Output Format: year,substring\tvolumes

Example:

2000,nu	150
2000,chi	200
1998,haw	75

Reduce Phase

FUNCTION reducer():
    current_key = None
    total_sum = 0
    total_count = 0
    
    FOR each line from stdin:
        PARSE line into key and value
        key = "year,substring"
        value = volumes (float)
        
        IF key == current_key:
            // Same key, accumulate
            total_sum += value
            total_count += 1
        ELSE:
            // New key encountered
            IF current_key is not None:
                // Output previous key's result
                average = total_sum / total_count
                EMIT "{current_key},{average}"
            
            // Reset for new key
            current_key = key
            total_sum = value
            total_count = 1
    
    // Don't forget last key
    IF current_key is not None:
        average = total_sum / total_count
        EMIT "{current_key},{average}"

Input Format: year,substring\tvolumes (sorted by key)

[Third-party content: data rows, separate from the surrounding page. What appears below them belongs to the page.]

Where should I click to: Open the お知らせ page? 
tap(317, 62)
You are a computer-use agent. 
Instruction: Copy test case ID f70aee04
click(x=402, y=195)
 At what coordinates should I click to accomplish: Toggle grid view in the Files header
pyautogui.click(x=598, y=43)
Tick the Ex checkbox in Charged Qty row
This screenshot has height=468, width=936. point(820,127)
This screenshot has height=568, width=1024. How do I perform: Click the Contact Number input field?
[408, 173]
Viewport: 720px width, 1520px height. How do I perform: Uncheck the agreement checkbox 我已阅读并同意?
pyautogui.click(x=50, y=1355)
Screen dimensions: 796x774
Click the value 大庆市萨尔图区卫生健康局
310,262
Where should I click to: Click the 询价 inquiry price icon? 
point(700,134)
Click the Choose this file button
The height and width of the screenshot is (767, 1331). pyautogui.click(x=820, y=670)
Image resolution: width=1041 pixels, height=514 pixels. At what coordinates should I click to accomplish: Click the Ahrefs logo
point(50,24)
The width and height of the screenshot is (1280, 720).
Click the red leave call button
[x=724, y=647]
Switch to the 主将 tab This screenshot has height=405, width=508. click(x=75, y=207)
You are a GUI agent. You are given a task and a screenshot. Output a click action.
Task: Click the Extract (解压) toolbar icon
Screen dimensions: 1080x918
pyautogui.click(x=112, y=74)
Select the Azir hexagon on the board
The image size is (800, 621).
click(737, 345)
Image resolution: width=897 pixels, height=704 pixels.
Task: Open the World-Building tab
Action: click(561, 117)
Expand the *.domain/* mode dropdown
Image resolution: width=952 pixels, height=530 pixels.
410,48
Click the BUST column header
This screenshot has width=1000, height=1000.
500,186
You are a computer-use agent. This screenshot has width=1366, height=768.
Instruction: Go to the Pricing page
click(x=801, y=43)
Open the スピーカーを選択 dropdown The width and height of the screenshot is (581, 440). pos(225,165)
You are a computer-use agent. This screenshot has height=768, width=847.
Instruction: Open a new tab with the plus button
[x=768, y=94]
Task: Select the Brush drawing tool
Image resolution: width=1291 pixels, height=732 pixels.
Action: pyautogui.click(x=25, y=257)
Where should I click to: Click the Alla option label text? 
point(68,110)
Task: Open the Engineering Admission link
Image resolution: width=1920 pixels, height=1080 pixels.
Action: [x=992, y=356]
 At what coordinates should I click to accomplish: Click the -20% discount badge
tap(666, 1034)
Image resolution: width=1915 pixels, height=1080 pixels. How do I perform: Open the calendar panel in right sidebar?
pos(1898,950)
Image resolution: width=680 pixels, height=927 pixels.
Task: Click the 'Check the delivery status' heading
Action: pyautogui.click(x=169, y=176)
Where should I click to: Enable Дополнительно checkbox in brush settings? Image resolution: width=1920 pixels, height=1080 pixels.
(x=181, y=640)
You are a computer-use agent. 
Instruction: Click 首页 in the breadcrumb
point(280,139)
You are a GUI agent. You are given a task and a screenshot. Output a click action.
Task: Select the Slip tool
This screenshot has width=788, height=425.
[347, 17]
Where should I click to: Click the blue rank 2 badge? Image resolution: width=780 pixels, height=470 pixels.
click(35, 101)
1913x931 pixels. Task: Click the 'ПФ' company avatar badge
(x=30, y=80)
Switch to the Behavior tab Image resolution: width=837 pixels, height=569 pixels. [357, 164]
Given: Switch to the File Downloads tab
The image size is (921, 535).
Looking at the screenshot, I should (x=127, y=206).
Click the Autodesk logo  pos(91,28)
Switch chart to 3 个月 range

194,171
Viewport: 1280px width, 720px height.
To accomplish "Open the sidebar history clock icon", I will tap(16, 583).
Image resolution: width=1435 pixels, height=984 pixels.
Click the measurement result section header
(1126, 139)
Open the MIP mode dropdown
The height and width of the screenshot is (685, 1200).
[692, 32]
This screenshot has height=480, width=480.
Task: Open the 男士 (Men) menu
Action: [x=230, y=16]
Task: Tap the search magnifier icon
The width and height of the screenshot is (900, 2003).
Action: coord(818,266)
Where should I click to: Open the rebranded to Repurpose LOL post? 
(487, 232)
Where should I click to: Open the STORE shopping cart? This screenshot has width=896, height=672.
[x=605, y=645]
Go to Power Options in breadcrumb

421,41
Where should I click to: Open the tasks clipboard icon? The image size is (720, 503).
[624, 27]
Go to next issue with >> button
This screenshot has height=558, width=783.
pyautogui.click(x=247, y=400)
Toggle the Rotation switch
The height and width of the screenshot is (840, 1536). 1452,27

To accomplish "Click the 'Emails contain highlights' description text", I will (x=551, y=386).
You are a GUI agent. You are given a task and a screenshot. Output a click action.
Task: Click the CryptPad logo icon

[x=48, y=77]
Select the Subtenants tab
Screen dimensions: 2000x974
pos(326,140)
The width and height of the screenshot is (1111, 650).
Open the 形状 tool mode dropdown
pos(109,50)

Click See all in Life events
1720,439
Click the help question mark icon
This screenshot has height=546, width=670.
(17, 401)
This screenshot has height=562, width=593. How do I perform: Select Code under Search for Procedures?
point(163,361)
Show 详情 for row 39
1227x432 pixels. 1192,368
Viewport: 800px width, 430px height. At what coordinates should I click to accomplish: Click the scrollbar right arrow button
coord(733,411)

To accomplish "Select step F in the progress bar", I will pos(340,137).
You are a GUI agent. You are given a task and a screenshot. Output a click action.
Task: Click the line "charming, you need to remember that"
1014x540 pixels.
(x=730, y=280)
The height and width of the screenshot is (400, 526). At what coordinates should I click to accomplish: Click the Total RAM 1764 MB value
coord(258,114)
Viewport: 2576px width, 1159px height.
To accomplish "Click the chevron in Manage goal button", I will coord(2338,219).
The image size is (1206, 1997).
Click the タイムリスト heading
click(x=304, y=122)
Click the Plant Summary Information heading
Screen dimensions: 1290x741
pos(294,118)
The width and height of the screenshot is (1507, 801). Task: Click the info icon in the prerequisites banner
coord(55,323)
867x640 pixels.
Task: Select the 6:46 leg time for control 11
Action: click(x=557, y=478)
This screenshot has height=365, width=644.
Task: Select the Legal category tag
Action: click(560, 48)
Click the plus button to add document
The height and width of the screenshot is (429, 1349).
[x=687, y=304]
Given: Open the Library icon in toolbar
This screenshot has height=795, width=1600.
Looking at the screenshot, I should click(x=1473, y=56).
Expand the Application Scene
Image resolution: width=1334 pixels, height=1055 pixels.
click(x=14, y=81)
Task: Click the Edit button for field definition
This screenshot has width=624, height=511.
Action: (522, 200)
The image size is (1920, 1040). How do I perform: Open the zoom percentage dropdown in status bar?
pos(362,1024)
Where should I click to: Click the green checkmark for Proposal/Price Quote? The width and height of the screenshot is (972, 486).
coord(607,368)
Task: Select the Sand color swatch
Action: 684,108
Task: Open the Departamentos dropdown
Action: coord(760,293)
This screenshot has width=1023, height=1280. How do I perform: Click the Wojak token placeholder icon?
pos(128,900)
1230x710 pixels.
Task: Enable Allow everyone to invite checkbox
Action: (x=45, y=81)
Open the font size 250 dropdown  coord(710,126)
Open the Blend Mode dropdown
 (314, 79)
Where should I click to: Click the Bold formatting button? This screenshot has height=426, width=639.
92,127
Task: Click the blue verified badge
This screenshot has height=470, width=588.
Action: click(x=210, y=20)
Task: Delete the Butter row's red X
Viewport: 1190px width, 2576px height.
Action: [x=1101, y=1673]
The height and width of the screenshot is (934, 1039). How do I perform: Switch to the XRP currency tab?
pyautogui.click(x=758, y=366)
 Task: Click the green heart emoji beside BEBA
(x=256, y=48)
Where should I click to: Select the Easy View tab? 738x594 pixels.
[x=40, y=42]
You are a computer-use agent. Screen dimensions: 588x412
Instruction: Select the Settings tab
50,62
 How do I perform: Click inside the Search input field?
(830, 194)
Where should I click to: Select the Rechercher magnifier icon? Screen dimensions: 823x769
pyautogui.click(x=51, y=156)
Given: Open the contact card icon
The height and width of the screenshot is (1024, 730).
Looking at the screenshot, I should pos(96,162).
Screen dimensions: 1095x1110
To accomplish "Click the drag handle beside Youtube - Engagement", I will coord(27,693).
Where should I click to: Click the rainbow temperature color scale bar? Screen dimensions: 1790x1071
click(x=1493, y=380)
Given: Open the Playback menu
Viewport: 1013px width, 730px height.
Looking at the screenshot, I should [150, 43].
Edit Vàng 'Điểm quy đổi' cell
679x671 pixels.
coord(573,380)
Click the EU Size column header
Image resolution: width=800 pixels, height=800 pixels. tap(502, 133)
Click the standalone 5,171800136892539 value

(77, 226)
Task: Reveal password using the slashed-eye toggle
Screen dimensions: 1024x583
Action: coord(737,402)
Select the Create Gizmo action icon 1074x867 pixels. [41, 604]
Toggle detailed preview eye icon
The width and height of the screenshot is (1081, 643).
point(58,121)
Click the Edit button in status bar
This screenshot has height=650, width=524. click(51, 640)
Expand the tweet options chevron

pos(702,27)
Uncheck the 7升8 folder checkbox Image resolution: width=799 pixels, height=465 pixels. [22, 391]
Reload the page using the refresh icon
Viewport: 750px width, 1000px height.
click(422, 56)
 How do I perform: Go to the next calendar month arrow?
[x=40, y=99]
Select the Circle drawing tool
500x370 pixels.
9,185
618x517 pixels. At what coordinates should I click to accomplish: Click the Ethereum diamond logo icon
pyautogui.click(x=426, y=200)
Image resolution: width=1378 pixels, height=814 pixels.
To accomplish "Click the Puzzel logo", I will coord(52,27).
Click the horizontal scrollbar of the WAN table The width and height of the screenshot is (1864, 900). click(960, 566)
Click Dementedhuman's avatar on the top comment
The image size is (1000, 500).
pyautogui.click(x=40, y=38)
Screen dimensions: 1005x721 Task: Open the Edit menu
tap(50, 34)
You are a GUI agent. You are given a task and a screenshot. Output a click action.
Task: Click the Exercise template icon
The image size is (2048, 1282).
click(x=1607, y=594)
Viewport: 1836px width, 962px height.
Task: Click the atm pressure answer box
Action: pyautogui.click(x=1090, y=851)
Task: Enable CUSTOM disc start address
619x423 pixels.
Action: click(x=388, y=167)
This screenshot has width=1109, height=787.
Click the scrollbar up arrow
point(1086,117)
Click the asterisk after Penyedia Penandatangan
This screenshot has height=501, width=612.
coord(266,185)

Output Format: year,substring,average_volumes

Example:

2000,nu,345.5
2010,nu,200.3
1998,chi,31.2

Execution

cat input_file.txt | python mapper.py | sort | python reducer.py > output.txt

Or with Hadoop Streaming:

hadoop jar hadoop-streaming.jar \
  -input /path/to/input \
  -output /path/to/output \
  -mapper mapper.py \
  -reducer reducer.py

Sample Results

The output shows the average number of volumes per year for each substring:

2000,nu,345
2010,nu,200
1998,chi,31
2005,haw,128

Problem 2: Maximum Song Duration per Artist

Overview

This implementation finds the maximum song duration for each artist in the Million Song Dataset using a custom MapReduce framework with parallel processing.

Dataset

Source: Subset of Million Song Database
Format: CSV with columns: song title (column 1), artist name (column 3), duration (column 4)
Size: Split into 20 parts for parallel processing

Execution

python songs.py <NUM_MAPPERS> <NUM_REDUCERS>

Example:

python songs.py 20 5

20 mapper processes (one per data split)
5 reducer processes

MapReduce Implementation Pseudo Code

Map Phase

FUNCTION mapper(input_file, output_file):
    OPEN input_file for reading
    OPEN output_file for writing
    
    FOR each row in input_file:
        TRY:
            EXTRACT artist_name from column 3
            EXTRACT duration from column 4
            CONVERT duration to float
            
            WRITE to output_file: "artist_name\tduration\n"
        CATCH any errors:
            SKIP this row (malformed data)
    
    CLOSE files

Input: music_part01.csv, music_part02.csv, ..., music_part20.csv

Output: map_output_00.txt, map_output_01.txt, ..., map_output_19.txt

Format: artist\tduration

Shuffle Phase

FUNCTION shuffle(num_mappers, num_reducers):
    CREATE num_reducers empty buckets (each bucket is a dictionary)
    
    // Read all mapper outputs
    FOR i = 0 to num_mappers - 1:
        OPEN map_output_i.txt
        
        FOR each line in file:
            PARSE line to get artist and duration
            
            // Hash-based partitioning
            bucket_id = hash(artist) % num_reducers
            
            // Group all records for same artist
            ADD duration to buckets[bucket_id][artist]
    
    // Write shuffled data to reducer inputs
    FOR i = 0 to num_reducers - 1:
        OPEN shuffle_i.txt for writing
        
        FOR each artist in buckets[i]:
            FOR each duration in buckets[i][artist]:
                WRITE "artist\tduration\n"
        
        CLOSE file

Input: All map_output_*.txt files

Output: shuffle_00.txt, shuffle_01.txt, ..., shuffle_04.txt (for 5 reducers)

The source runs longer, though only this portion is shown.